Records in a dataset:
>>>
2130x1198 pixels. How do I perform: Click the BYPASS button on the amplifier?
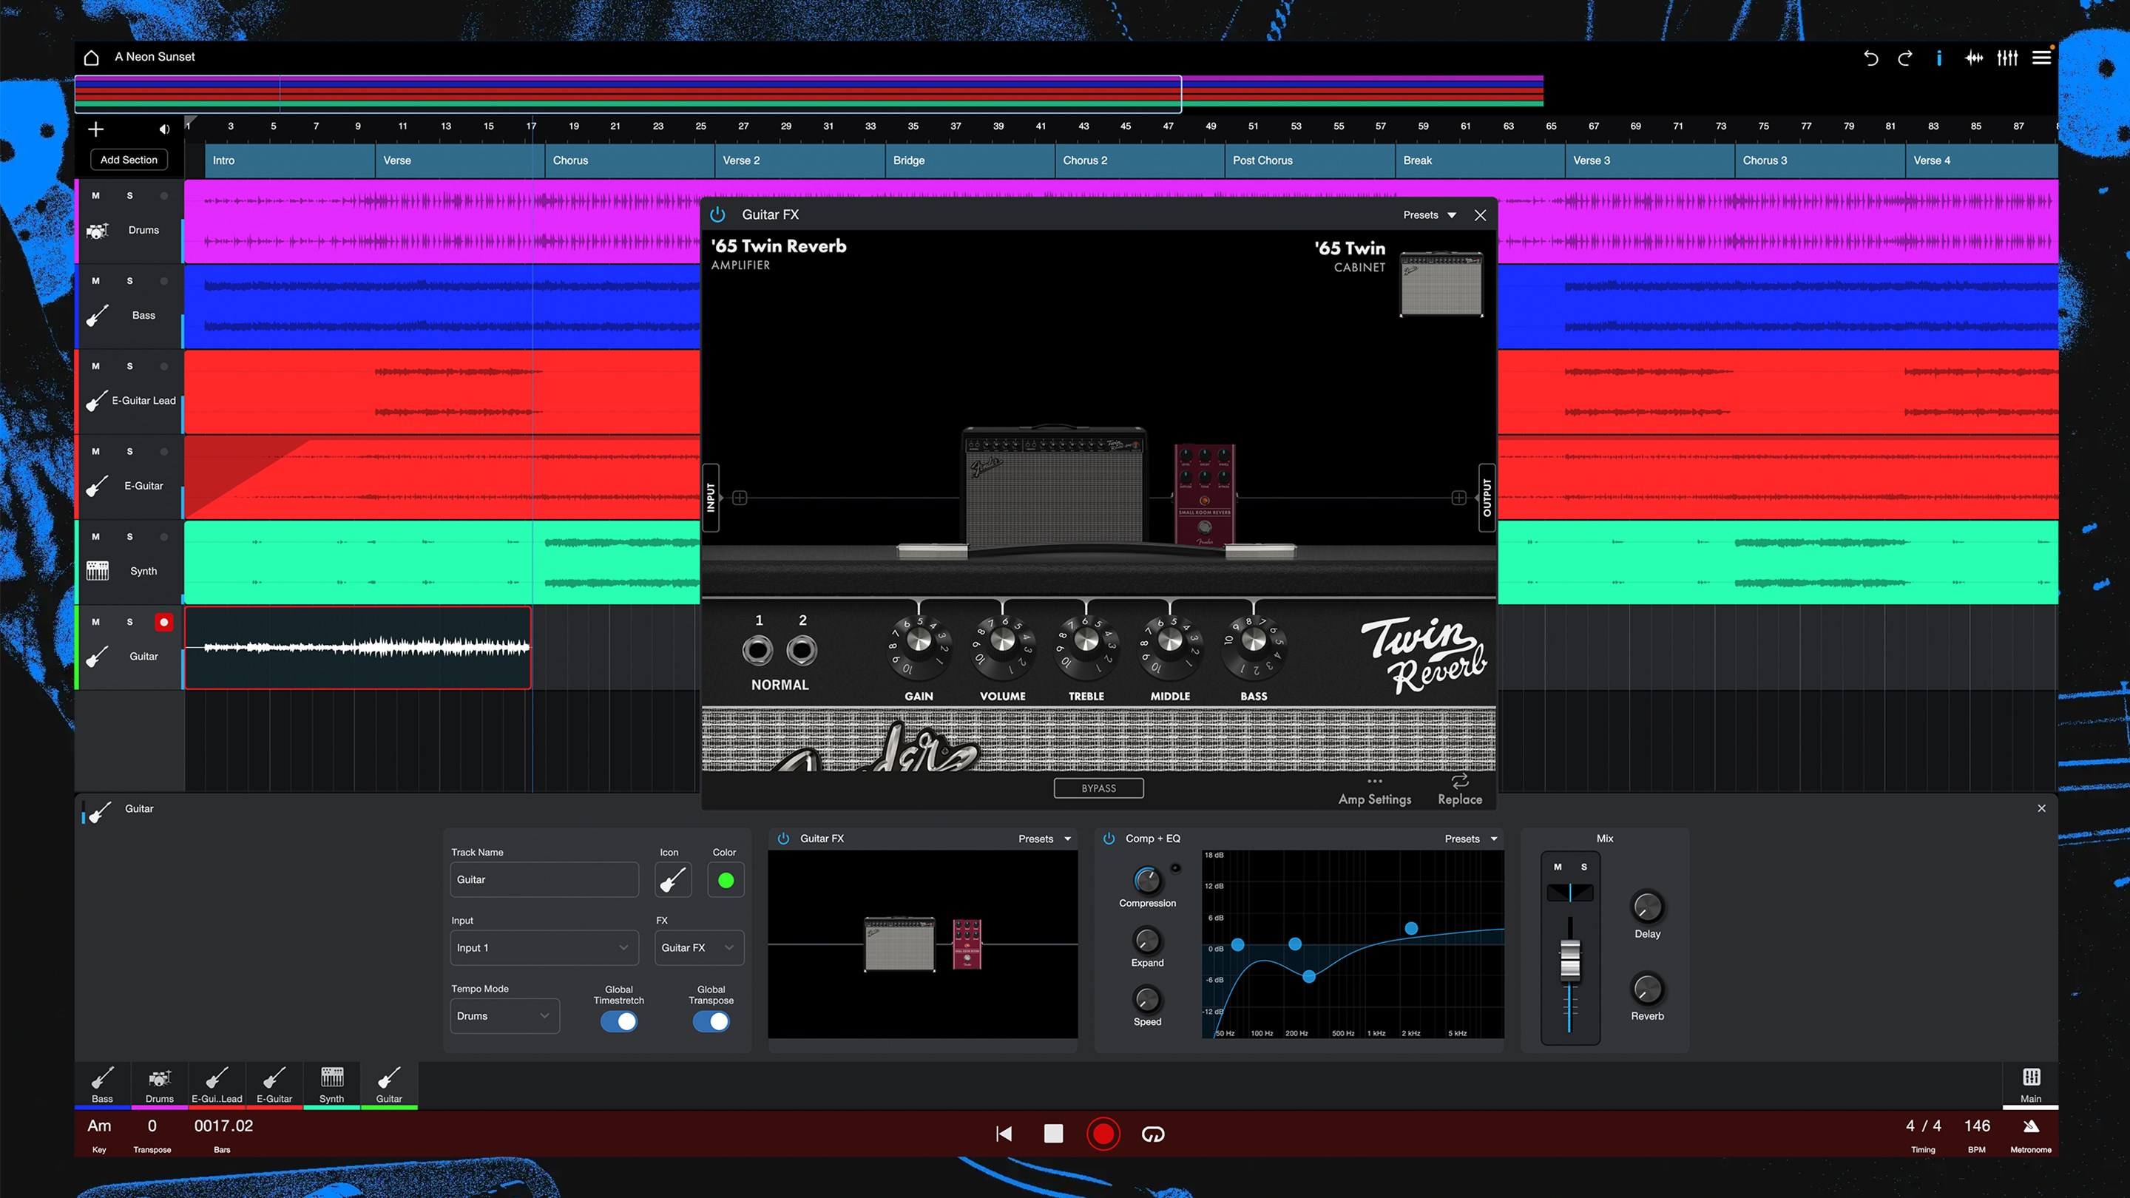[1098, 787]
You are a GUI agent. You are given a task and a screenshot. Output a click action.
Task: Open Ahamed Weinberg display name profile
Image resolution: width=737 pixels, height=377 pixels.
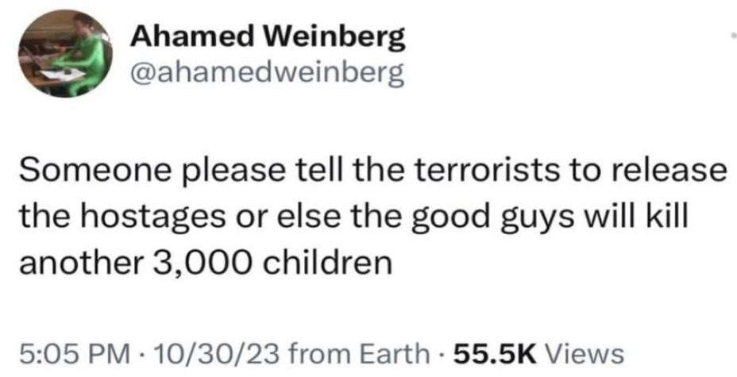tap(268, 36)
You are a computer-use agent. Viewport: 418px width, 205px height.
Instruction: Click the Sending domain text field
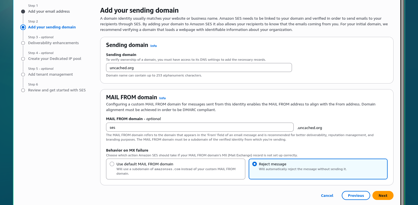pos(199,67)
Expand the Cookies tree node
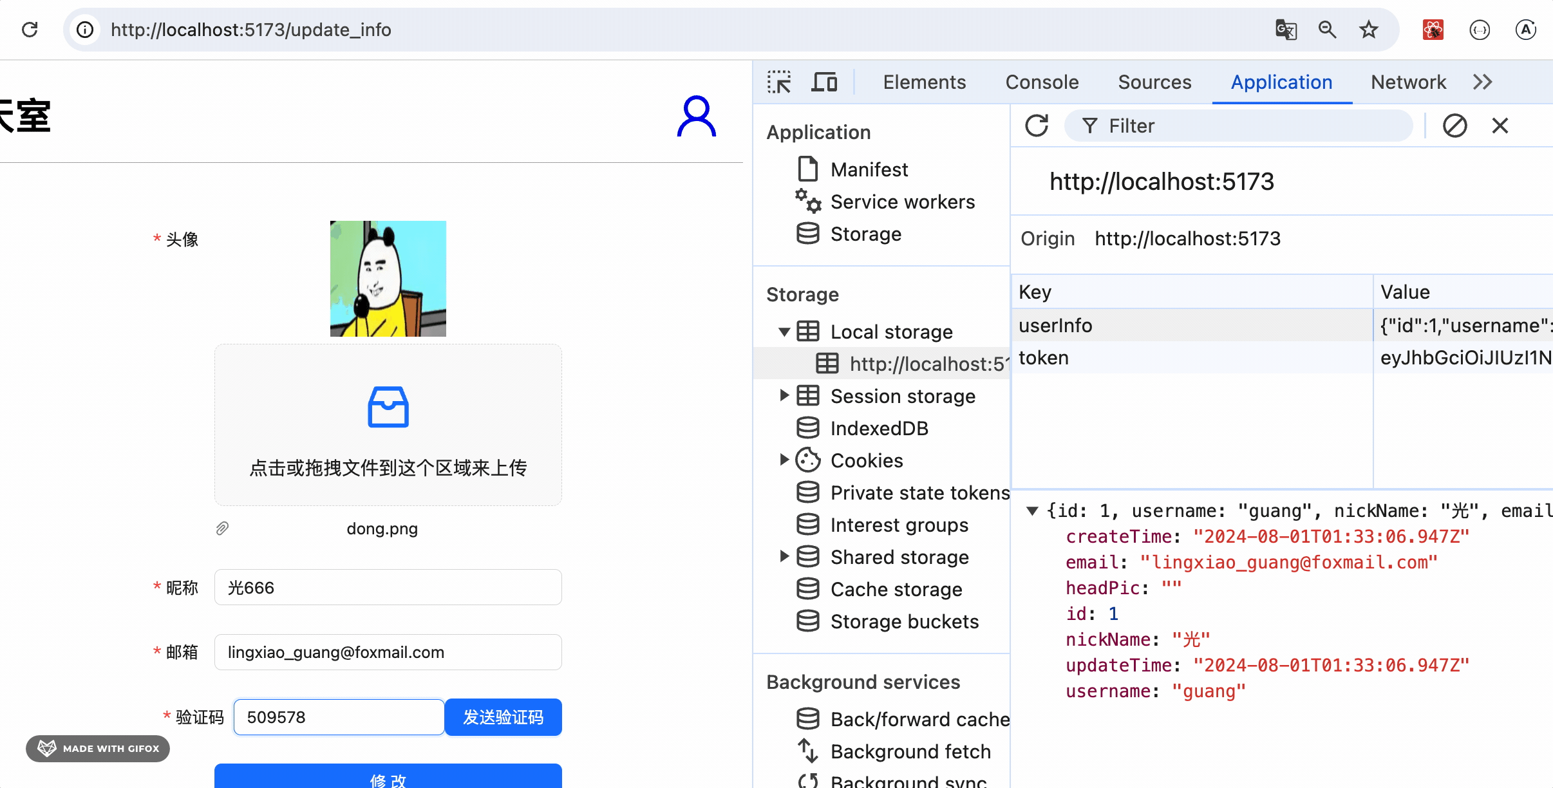The image size is (1553, 788). click(x=784, y=460)
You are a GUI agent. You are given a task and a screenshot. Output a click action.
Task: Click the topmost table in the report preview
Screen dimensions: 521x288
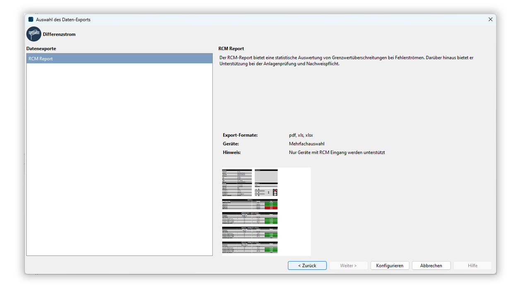click(237, 182)
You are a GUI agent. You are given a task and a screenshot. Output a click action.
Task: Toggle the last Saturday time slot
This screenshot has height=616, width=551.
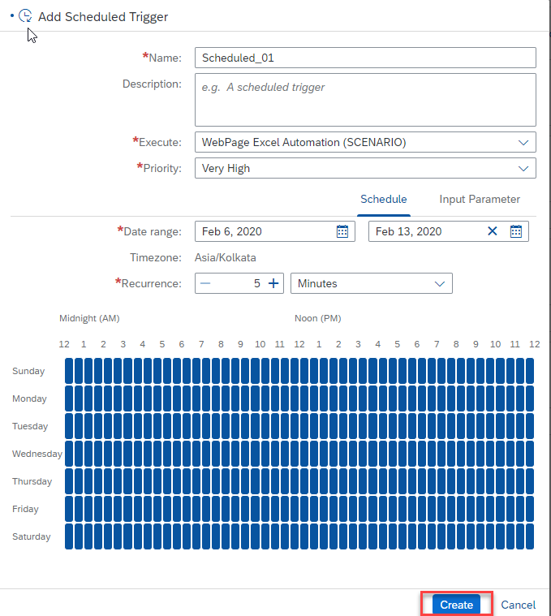pyautogui.click(x=530, y=536)
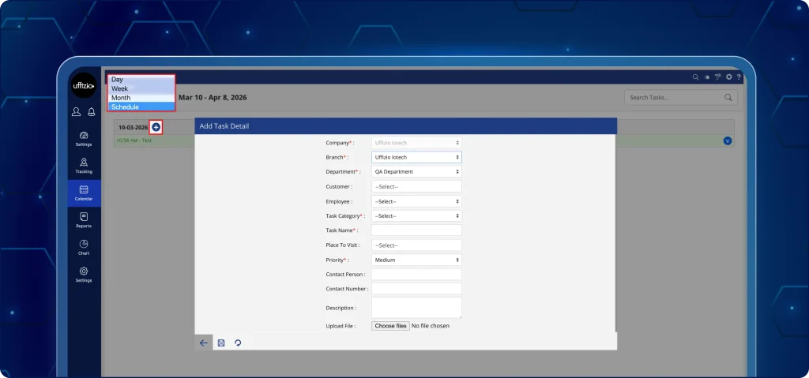This screenshot has width=809, height=378.
Task: Open Reports in the left sidebar
Action: pyautogui.click(x=84, y=220)
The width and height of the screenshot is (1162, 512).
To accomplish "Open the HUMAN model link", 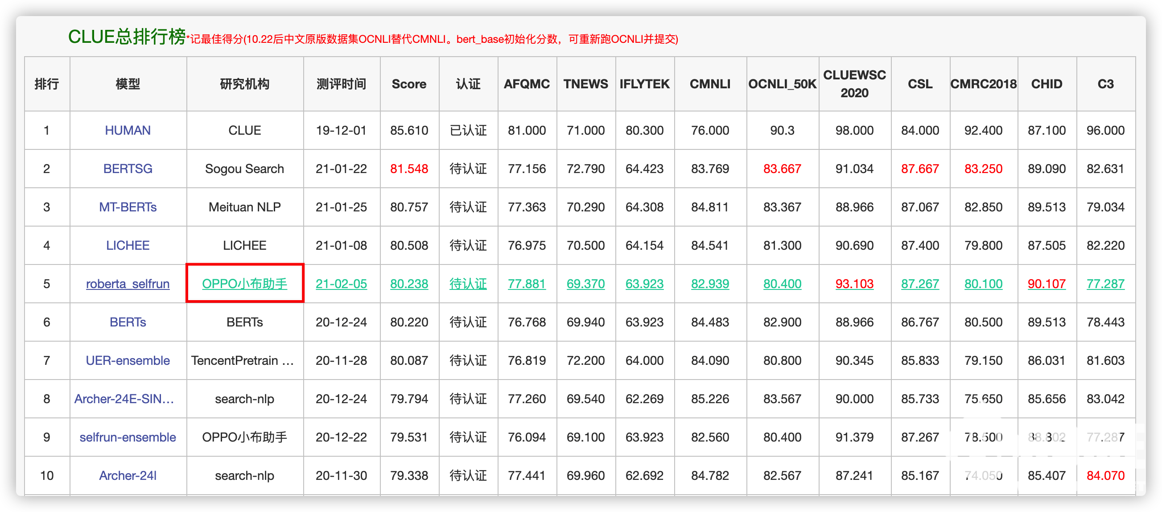I will [128, 130].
<<<
> _THE EXERCISE_:
Please reproduce the listing above, from its first line through the line that contains "Action: pyautogui.click(x=84, y=220)", including that line. Omit the pictures from your copy.

> _RESPONSE TO THE TASK_:
2130x1198 pixels. How do I perform: Click the BYPASS button on the amplifier?
[1098, 787]
You are a GUI agent. You are given a task and a screenshot. Output a click action.
Task: Open Ahamed Weinberg display name profile
Image resolution: width=737 pixels, height=377 pixels.
tap(268, 36)
You are a computer-use agent. Viewport: 418px width, 205px height.
Instruction: Click the Sending domain text field
pos(199,67)
Expand the Cookies tree node
The image size is (1553, 788). click(x=784, y=460)
You are a GUI agent. You are given a task and a screenshot. Output a click action.
Task: Click the topmost table in the report preview
Screen dimensions: 521x288
click(237, 182)
You are a GUI agent. You are given a task and a screenshot. Output a click action.
Task: Toggle the last Saturday time slot
This screenshot has height=616, width=551.
pyautogui.click(x=530, y=536)
This screenshot has width=809, height=378.
Task: Open Reports in the left sidebar
Action: pyautogui.click(x=84, y=220)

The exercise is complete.